Every year, the crypto industry witnesses the introduction of numerous new assets. However, this year holds a particular significance, due to the arrival of PEPE. The meme coin, inspired by frog-themed imagery, made a notable impact upon its launch. Amidst a market saturated with canine-themed crypto assets, PEPE garnered significant attention and achieved widespread attention.
Like any other asset, PEPE faced a substantial decline in value. However, driven by the prevailing market sentiment, the asset managed to regain its prominence and reclaim its position at the top. Amidst these developments, an astonishing 1.93 trillion PEPE tokens were withdrawn from the Binance exchange. According to blockchain sleuth, Lookonchain, a total of $3.03 million worth of tokens were moved out of Binance.

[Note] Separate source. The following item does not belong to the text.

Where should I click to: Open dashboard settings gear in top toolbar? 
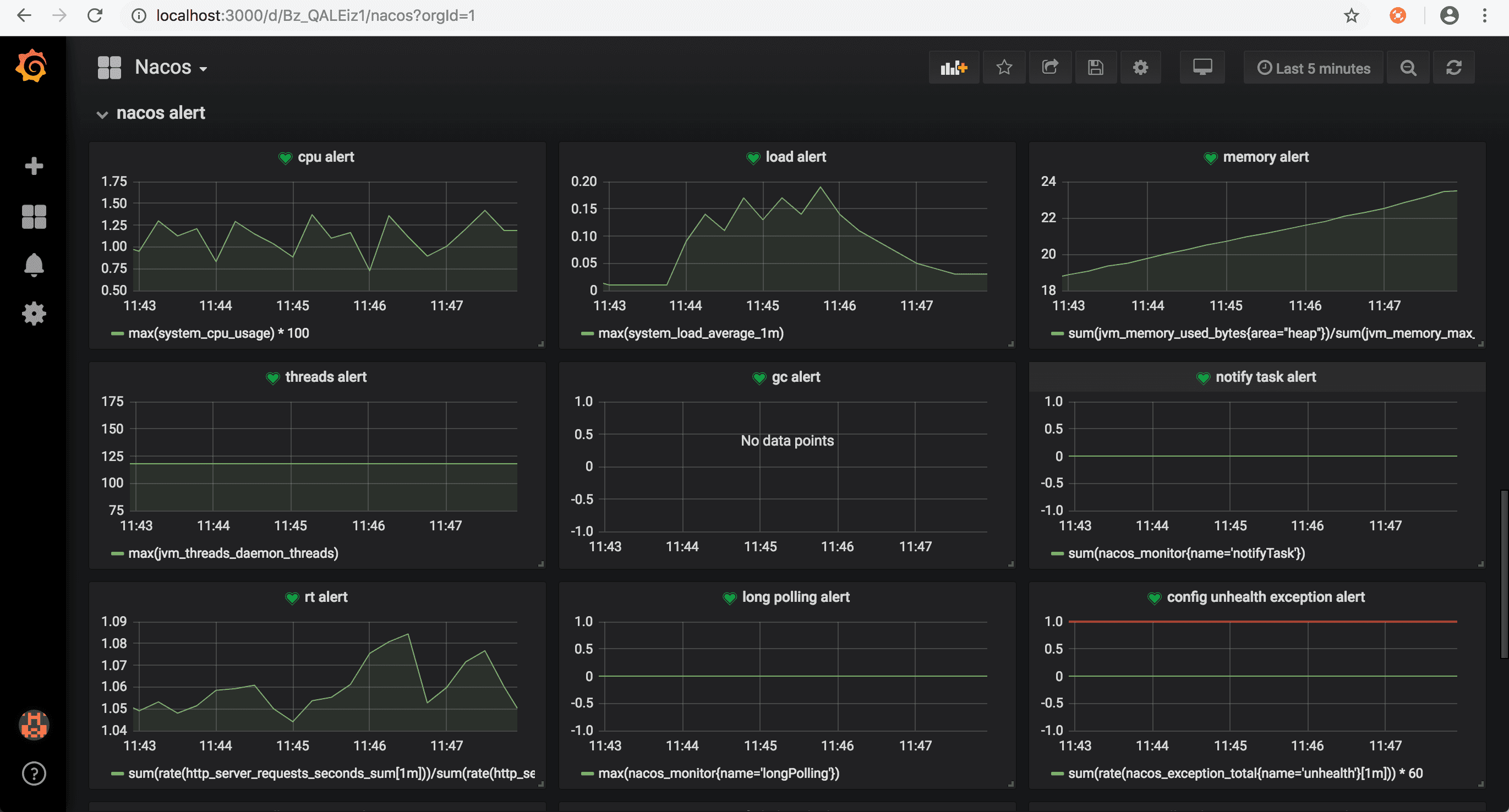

This wasn’t the only transaction facilitated by the whale. Notably, before acquiring a significant amount of PEPE tokens, the whale sold nearly 97,735 LINK tokens and 9,883 BNB coins, resulting in a loss of about $342K. It is important to note that the investor intentionally traded their holdings with the intention of acquiring a substantial amount of PEPE tokens. The whale accomplished this move by simultaneously adding an additional 227 ETH worth $424K to their portfolio.

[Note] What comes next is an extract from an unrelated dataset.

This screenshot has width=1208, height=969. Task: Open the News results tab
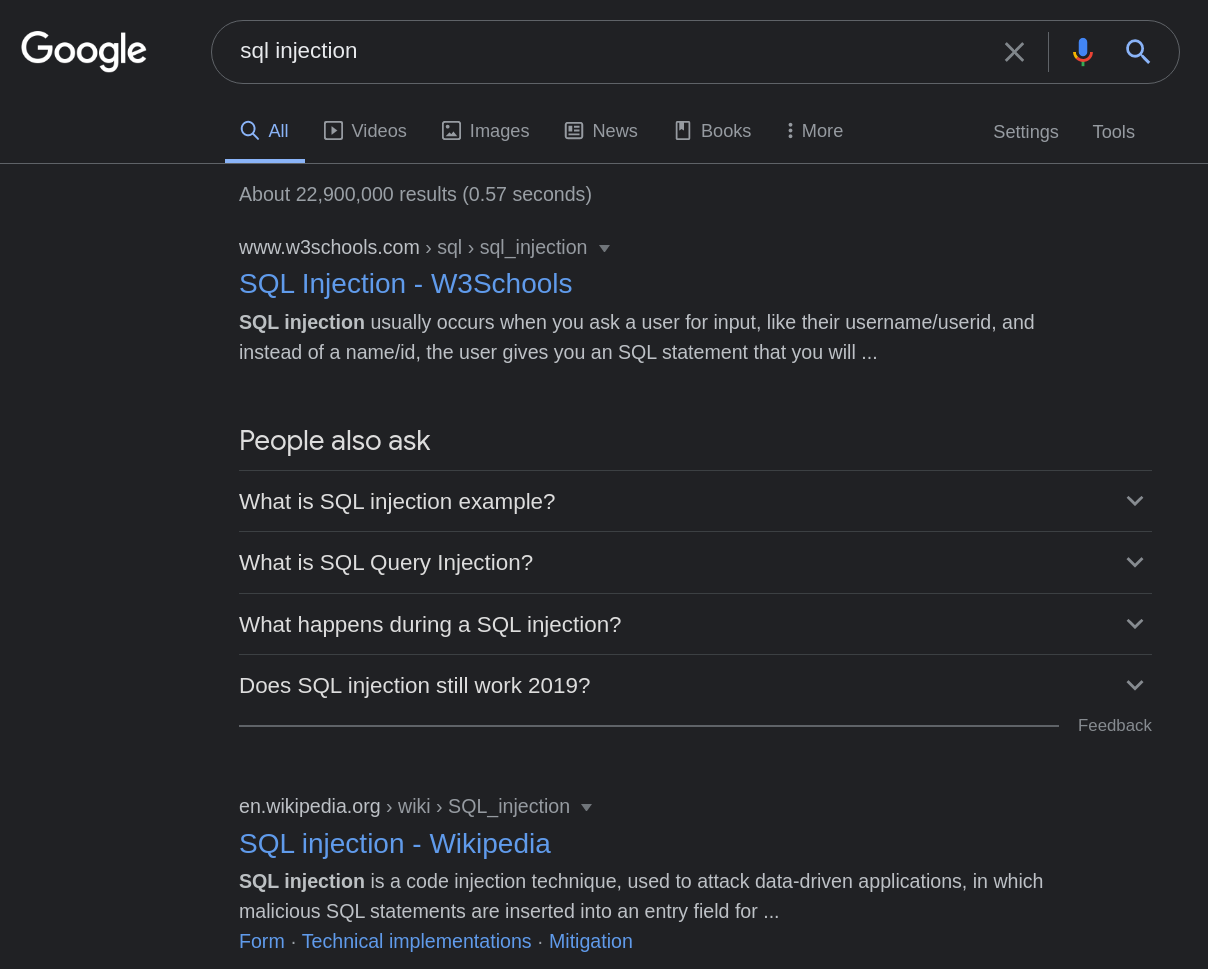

PEPE records spike in network activity
During this period, PEPE witnessed a notable increase in its daily active addresses. According to into the block data, the asset experienced a 7.33% surge, resulting in a total of 3.21K active addresses. Furthermore, the volume of large transactions observed a significant 92% upswing. Presently, the PEPE network’s volume of large transactions amounts to $13.91 million.
However, this surge could be in line with increased selling pressure in the PEPE market. The asset’s price reflected this trend. At press time, the meme coin was trading for $0.00000153 with a 2.3% daily drop. It is worth noting that the asset saw a weekly pump of 45%.
Furthermore, the one-hour chart of the meme coin also indicated a similar trend through the Relative Strength Index [RSI] indicator. The RSI marker resided in the sellers’ zone, signifying heightened selling activity.